# EXERCISE INSTRUCTIONS
Answer these questions about the archery form thread:
1. Where does the first poster say the pin usually sits on target?
2. At what angle to the target does catcherarcher say the shoulders should be?
3. According to the coach's saying that aread quotes, where is the tension of holding achieved?

# SOURCE
※

# form critique



## trxster831 (Nov 18, 2003)

View attachment 4014906
How does the draw length look? I have been having a problem keeping my bow shoulder down and my pin usually sits pretty low on target. Any suggestions would be appreciated.


----------



## catcherarcher (Sep 23, 2014)

Your front arm is a little out of alignment. If you can get your shoulders at a 90* angle to the target and have your front arm in-line, this will give you good bone-to-bone contact. It should also help keep your bow shoulder down and keep your pin up. I would describe the feeling of getting your arm and shoulder in alignment as feeling like you are "inside" the bow. DL looks pretty good.


----------



## aread (Dec 25, 2009)

You appear to be using your arms and shoulders instead of your back to hold at full draw. A favorite saying of my old coach was "the tension of holding is achieved in the back and only in the back. All the rest, arms, hands, shoulders, etc are just hooks and levers". Hold a stick or short piece of line with both hands at about nose level. Try to pull it apart using only your back muscles. Your scapula will slide toward your backbone. This is very similar to how you want to hold at full draw. Use your scapula to hold, it's much steadier, though it's not easy to learn to do well.

※

# EXCERPTED RECORDS
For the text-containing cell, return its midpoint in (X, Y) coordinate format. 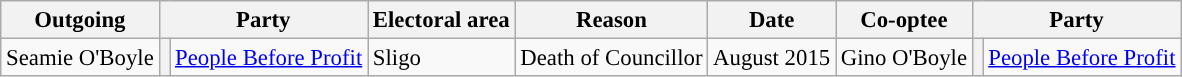
August 2015 (772, 58)
Reason (612, 20)
Seamie O'Boyle (80, 58)
Sligo (442, 58)
Date (772, 20)
Electoral area (442, 20)
Outgoing (80, 20)
Gino O'Boyle (904, 58)
Death of Councillor (612, 58)
Co-optee (904, 20)
From the cell containing the given text, extract its center point as [X, Y] coordinate. 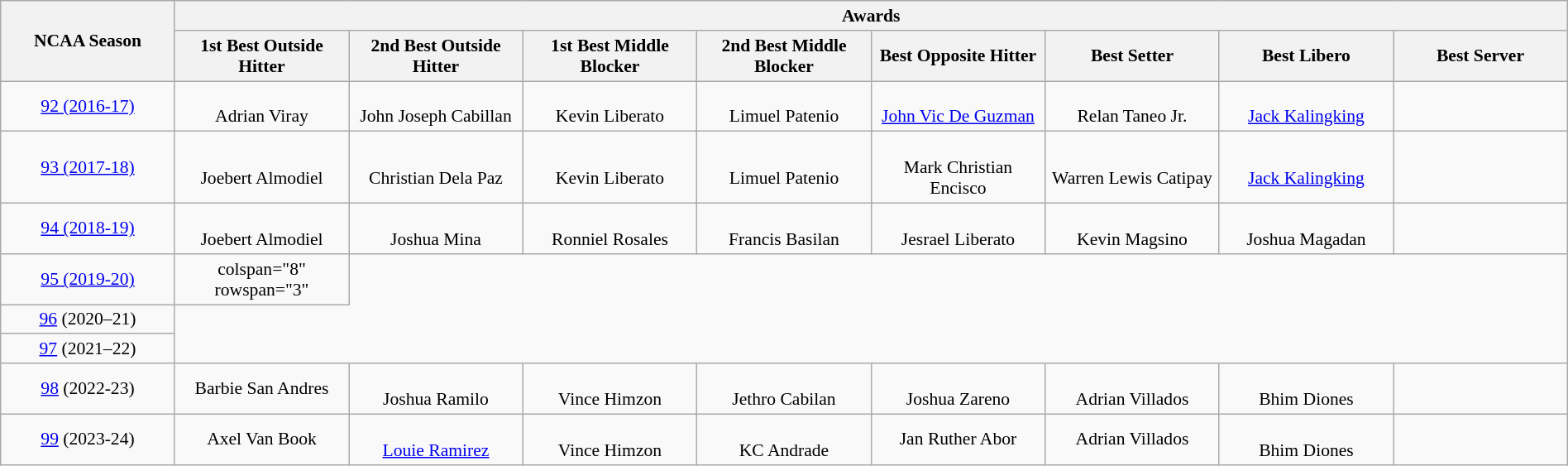
97 (2021–22) [88, 349]
1st Best Middle Blocker [610, 56]
93 (2017-18) [88, 167]
Best Opposite Hitter [958, 56]
Jan Ruther Abor [958, 438]
Awards [871, 16]
Louie Ramirez [436, 438]
95 (2019-20) [88, 280]
Axel Van Book [261, 438]
Joshua Zareno [958, 389]
KC Andrade [784, 438]
Adrian Viray [261, 106]
98 (2022-23) [88, 389]
92 (2016-17) [88, 106]
John Joseph Cabillan [436, 106]
Joshua Mina [436, 228]
NCAA Season [88, 41]
2nd Best Outside Hitter [436, 56]
Barbie San Andres [261, 389]
Best Libero [1306, 56]
John Vic De Guzman [958, 106]
Joshua Ramilo [436, 389]
Best Setter [1132, 56]
Francis Basilan [784, 228]
Relan Taneo Jr. [1132, 106]
2nd Best Middle Blocker [784, 56]
Mark Christian Encisco [958, 167]
Christian Dela Paz [436, 167]
Ronniel Rosales [610, 228]
Best Server [1480, 56]
Jethro Cabilan [784, 389]
99 (2023-24) [88, 438]
96 (2020–21) [88, 319]
Kevin Magsino [1132, 228]
94 (2018-19) [88, 228]
Joshua Magadan [1306, 228]
1st Best Outside Hitter [261, 56]
colspan="8" rowspan="3" [261, 280]
Warren Lewis Catipay [1132, 167]
Jesrael Liberato [958, 228]
Identify which cell holds the provided text, then report its [x, y] central coordinate. 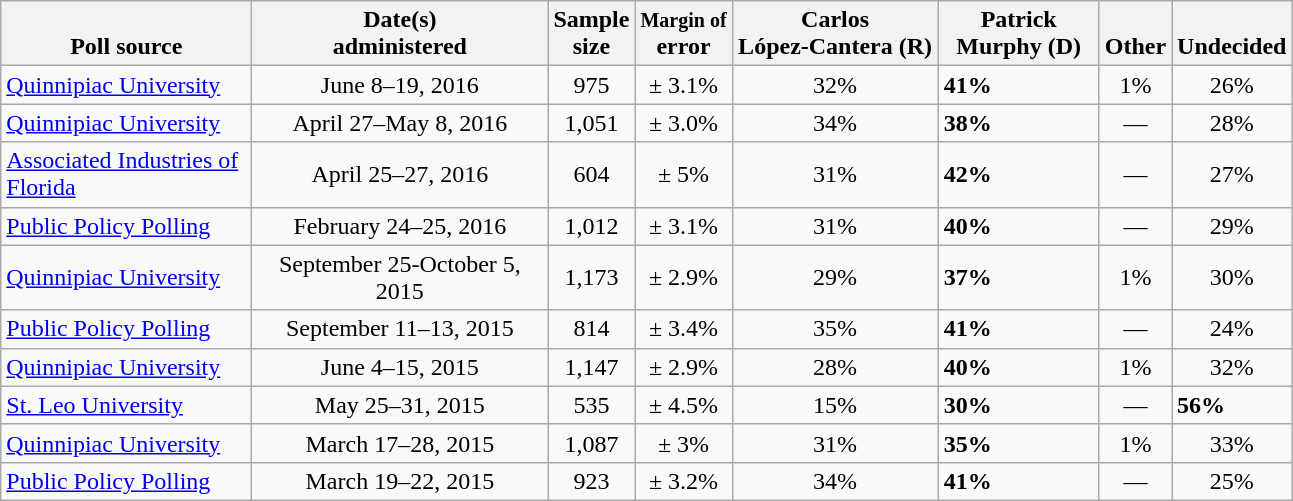
Other [1135, 34]
± 3.4% [684, 329]
Undecided [1232, 34]
± 4.5% [684, 405]
923 [592, 481]
1,012 [592, 226]
Poll source [126, 34]
September 25-October 5, 2015 [400, 278]
June 4–15, 2015 [400, 367]
Samplesize [592, 34]
814 [592, 329]
1,173 [592, 278]
April 25–27, 2016 [400, 174]
Margin oferror [684, 34]
37% [1018, 278]
June 8–19, 2016 [400, 85]
15% [835, 405]
± 3% [684, 443]
± 5% [684, 174]
CarlosLópez-Cantera (R) [835, 34]
Associated Industries of Florida [126, 174]
25% [1232, 481]
February 24–25, 2016 [400, 226]
33% [1232, 443]
42% [1018, 174]
27% [1232, 174]
± 3.0% [684, 123]
1,087 [592, 443]
38% [1018, 123]
604 [592, 174]
1,147 [592, 367]
March 19–22, 2015 [400, 481]
26% [1232, 85]
± 3.2% [684, 481]
1,051 [592, 123]
Date(s)administered [400, 34]
24% [1232, 329]
56% [1232, 405]
535 [592, 405]
September 11–13, 2015 [400, 329]
PatrickMurphy (D) [1018, 34]
April 27–May 8, 2016 [400, 123]
975 [592, 85]
May 25–31, 2015 [400, 405]
St. Leo University [126, 405]
March 17–28, 2015 [400, 443]
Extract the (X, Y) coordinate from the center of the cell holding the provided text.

※

# CORRECT RESULT
1. Pretty low.
2. 90 degrees.
3. In the back, and only in the back.